Hodgkinson wrote to the commission: "We were threatened with legal action and the sponsor said that it would be deemed to be a material breach of the sponsorship agreement if the team did not wear the oversized logo.
"In the circumstances, when faced with the threat of serious legal action from the club's main sponsor, and with no time to seek external legal advice, we felt we had no alternative but to wear the oversized logo in the match. This is an unfortunate event but we accept responsibility and offer a full apology."
The commission, led by Christopher Quinlan QC, wrote: "If the sponsor said that, it is difficult to see why the club felt at all threatened by it. By Clause 5.1.7 one of the club's responsibilities pursuant to the Sponsorship Agreement is that it "will comply with applicable laws and the regulations".

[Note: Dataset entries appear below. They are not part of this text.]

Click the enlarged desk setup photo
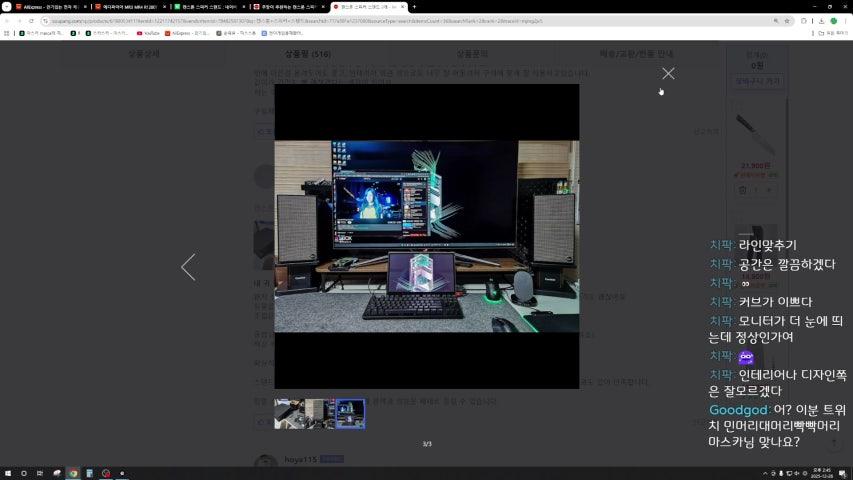This screenshot has width=853, height=480. coord(426,236)
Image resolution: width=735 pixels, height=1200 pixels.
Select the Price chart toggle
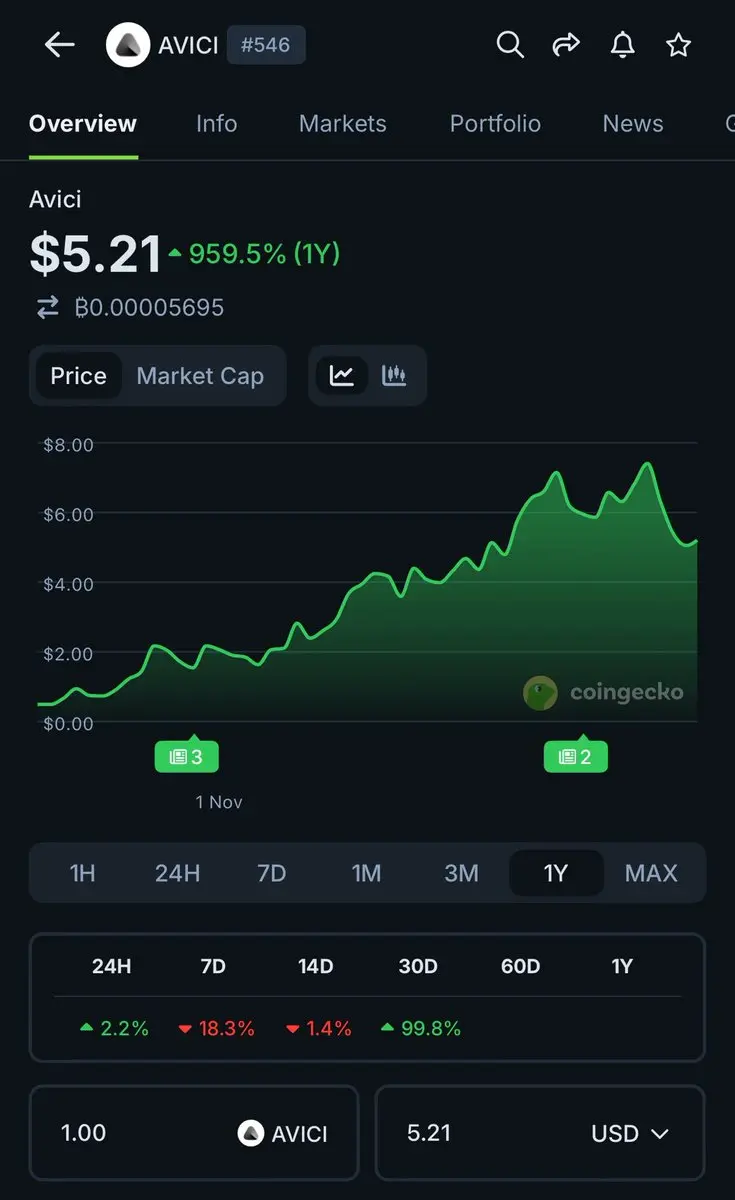pos(78,376)
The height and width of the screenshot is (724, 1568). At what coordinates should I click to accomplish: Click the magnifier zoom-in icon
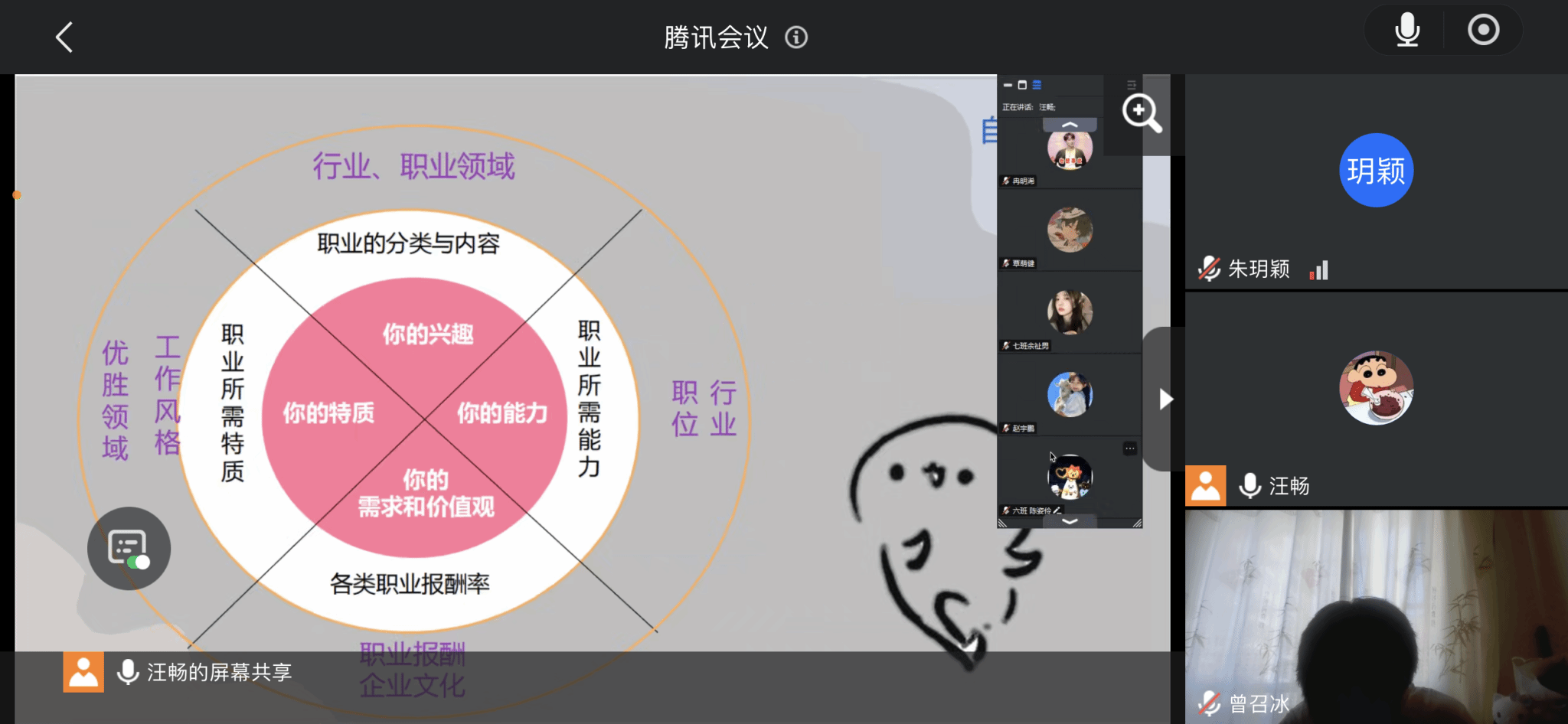1141,113
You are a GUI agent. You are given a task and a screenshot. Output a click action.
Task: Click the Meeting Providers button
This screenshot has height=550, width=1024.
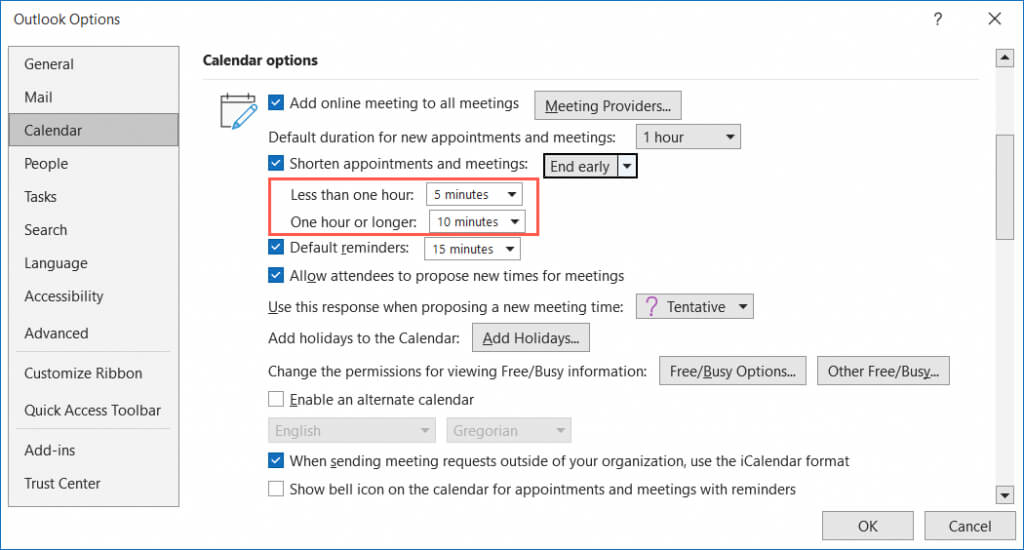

"By virtue of Clause 1.1 of the Sponsorship Agreement "Regulations" include the FA's regulations. Therefore, the club had a responsibility under the Sponsorship Agreement to comply with the FA's Kit and Advertising Regulations. It could hardly be a material breach of the agreement to comply with its terms. That should have been apparent to anyone who read it."
The panel said it did not receive any evidence from Paddy Power.
In asking the commission to fine the club, the FA stated: "The FA does not consider the fact that the kit was only worn in one friendly fixture to be particularly mitigating. The blatant nature of the advertisement garnered much media attention and, to use the colloquial phrase, 'the damage was already done'."
"Whilst betting companies are currently permitted to advertise on kits, The FA submits that the decision to enlarge the advertisement in such an overt manner was irresponsible, particularly in the current climate regarding gambling."